## Text to read

Wall Street Journal Critical of Renewed China-Vatican Agreement

 

Immediately after learning of the renewed endorsement of the agreement between China and the Vatican, the American newspaper published a sharp editorial.

Newsroom (26/10/2022 11:07 PM, Gaudium Press) The digital edition of the Wall Street Journal (WSJ) of 23 October, in an article under the heading of the “Editorial Board”, critiqued the recent endorsement of the China-Vatican agreement for the appointment of bishops. The Wall Street Journal is one of the most influential newspapers in the world, especially in the economic field.

The article, entitled “Of Chinese Catholics and Communists”, is quite critical of the agreement, which was established provisionally in 2018, extended for two years in 2020, and then recently extended again.

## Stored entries
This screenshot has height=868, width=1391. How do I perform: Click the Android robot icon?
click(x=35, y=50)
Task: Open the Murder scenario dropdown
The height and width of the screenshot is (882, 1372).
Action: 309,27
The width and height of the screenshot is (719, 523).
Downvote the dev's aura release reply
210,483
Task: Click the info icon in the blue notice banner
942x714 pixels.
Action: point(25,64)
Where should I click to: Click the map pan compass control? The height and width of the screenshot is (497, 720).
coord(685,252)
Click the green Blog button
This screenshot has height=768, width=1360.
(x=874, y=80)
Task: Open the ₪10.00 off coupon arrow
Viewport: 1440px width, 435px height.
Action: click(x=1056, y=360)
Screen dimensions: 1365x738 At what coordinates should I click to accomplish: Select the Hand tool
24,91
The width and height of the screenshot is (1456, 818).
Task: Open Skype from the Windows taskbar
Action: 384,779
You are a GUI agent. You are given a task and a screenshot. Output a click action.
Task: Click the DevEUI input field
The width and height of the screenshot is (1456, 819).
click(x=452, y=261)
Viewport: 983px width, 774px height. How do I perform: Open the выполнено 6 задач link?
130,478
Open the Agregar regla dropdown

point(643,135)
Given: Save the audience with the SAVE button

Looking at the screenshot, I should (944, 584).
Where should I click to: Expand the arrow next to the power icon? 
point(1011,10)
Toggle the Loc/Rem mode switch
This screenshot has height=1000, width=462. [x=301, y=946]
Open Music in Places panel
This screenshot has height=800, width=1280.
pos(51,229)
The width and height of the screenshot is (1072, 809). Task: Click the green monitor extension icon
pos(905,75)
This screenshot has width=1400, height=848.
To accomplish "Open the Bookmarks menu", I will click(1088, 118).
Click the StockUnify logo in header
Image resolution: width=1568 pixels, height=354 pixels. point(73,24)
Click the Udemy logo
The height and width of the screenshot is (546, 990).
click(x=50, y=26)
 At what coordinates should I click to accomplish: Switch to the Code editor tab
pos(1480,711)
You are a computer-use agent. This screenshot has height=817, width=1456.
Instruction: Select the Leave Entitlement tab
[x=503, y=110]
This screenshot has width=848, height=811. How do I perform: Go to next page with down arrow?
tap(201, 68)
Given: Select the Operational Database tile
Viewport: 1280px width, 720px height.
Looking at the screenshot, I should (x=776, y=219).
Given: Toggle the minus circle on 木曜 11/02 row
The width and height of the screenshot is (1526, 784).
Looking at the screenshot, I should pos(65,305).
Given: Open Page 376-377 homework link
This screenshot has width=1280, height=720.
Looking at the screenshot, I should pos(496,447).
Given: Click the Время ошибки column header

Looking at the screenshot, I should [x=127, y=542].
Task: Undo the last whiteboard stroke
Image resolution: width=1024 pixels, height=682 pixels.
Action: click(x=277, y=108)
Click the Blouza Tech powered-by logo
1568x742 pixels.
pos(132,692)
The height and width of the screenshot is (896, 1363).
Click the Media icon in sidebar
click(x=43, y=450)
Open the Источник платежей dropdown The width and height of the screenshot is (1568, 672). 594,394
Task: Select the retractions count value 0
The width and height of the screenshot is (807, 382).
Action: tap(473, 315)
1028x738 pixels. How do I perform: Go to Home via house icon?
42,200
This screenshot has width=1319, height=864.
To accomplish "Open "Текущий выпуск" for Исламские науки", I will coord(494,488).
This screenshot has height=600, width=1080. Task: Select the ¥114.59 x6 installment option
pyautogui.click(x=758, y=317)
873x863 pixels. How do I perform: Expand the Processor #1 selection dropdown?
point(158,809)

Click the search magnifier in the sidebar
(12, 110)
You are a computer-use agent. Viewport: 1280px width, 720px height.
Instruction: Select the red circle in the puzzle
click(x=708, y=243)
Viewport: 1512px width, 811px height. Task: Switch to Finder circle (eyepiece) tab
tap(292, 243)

## Exercise directions
In the text on the China-Vatican agreement, reproduce the part that begins with "Immediately after learning" and ends with "the economic field.", substituting "pointed" for "sharp". The stored entries play no part in what is required here.

## Exercise solution
Immediately after learning of the renewed endorsement of the agreement between China and the Vatican, the American newspaper published a pointed editorial.

Newsroom (26/10/2022 11:07 PM, Gaudium Press) The digital edition of the Wall Street Journal (WSJ) of 23 October, in an article under the heading of the “Editorial Board”, critiqued the recent endorsement of the China-Vatican agreement for the appointment of bishops. The Wall Street Journal is one of the most influential newspapers in the world, especially in the economic field.